In 1864, the family removed to Adams, New York, where Cobb spent much of her childhood. Her earliest education was received from her parents. When very young, she started writing for amateur papers. At the age of eight, happening to read an article on drawing, she tried her pencil at reproducing the simple cuts given in it for copying, with a success so surprising to herself that she then and there resolved to become an artist. Thereafter, she received training in drawing. In 1872, Cobb entered the Hungerford Collegiate Institute at Adams, where she studied for two years. The family removed to Syracuse. New York, in 1874, where, for five years, she studied in the public schools of that city, graduating at the Syracuse High School in 1879. For the next four years she was in the Liberal Art College of Syracuse University, where she graduated with the degree of Ph. B., in 1883. She then took up the painting course in the Fine Art College of the university, graduating with the degree of Bachelor of painting in 1886. In 1890. Syracuse Universitv granted her the degree of PhD, on examination in Art History. She was a member of the Alpha chapter of the college society, Alpha Phi.

==Career==
Through the late Chancellor C. N. Sims of the university, she obtained the position of director of the Art School of the Maine Wesleyan Seminary and Female College at Kents Hill, Maine, a position she held from 1886 to 1890. During that time, in 1888, she was one of a large party to visit the United Kingdom and France.

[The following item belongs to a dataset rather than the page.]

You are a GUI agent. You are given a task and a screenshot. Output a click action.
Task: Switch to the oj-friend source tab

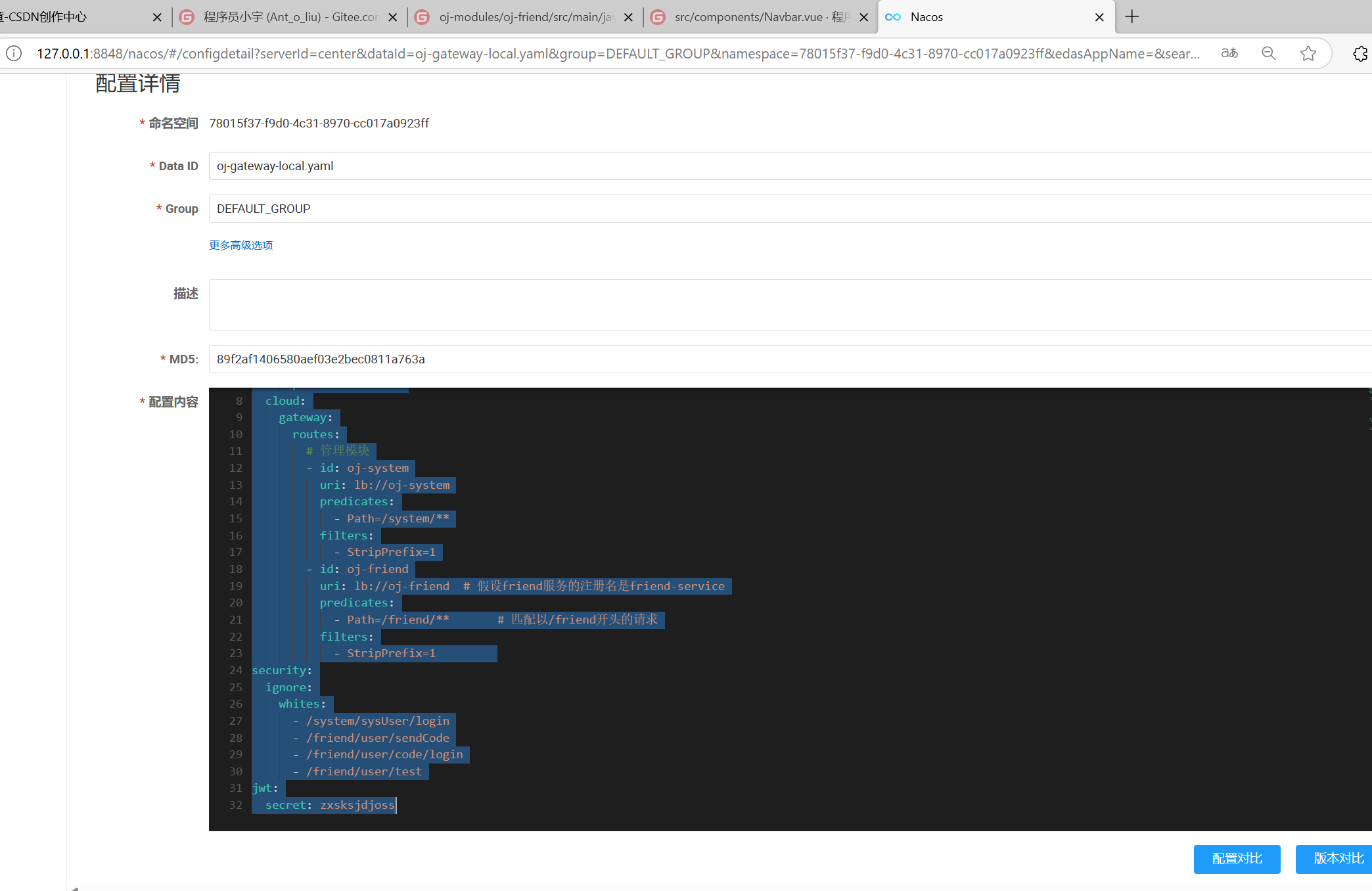click(526, 17)
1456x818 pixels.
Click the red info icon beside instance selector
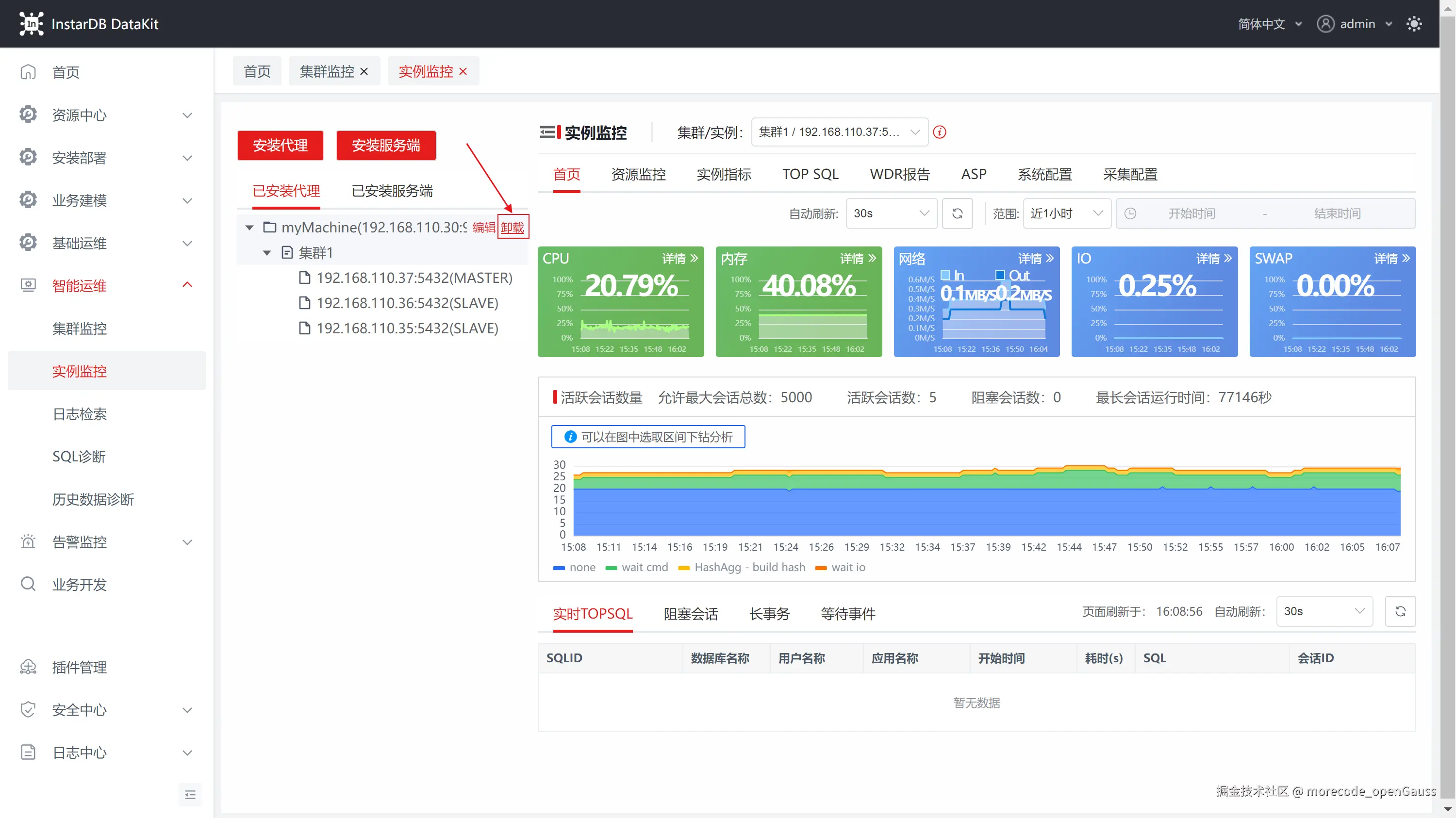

In 1890, she was married to Professor Herbert Edgar Cobb, a member of the faculty at the Maine Wesleyan Seminary and a graduate of the Wesleyan University at Middletown, Connecticut. In the same year, her husband was called to a position on the faculty of the Colorado State University. At this university Mrs. Cobb was a teacher of drawing from 1890 to 1892. In the latter year, she and her husband removed to Chicago, where her husband was employed for a time in the Extension Department of the University of Chicago, afterwards receiving a position on the faculty of the Lewis Institute, where he headed the Mathematical Department. In 1906 and 1907, her husband had leave of absence from the Lewis Institute, to pursue higher mathematical studies at the University of Berlin. She accompanied her husband on this trip, and taking art lectures at the University of Berlin.

==Personal life==
Cobb was engaged in philanthropic work and the study of social science since 1892. A strong literary taste and sympathy for active philanthropic and Christian enterprise led her into many additional types of work. Her numerous poems, stories told in verse, translations from the German, travel correspondence, and articles on art subjects were included in prominent publications. Cobb was a believer in united action, and in the many societies to which she belonged, missionary, temperance, art, literary and scientific, she was recognized as a superior organizer and leader. Geology, microscopy and photography claimed a share of her attention, and she had an interesting collection of specimens of her own finding, slides of her own mounting and photographs of her own taking. She delighted in music and had a cultivated contralto voice.

Cobb died January 24, 1917, aged 58, from apoplexy at the Frances Willard Hospital in Chicago, Illinois, after a very brief illness, and was buried in Union Cemetery, Adams Center, New York.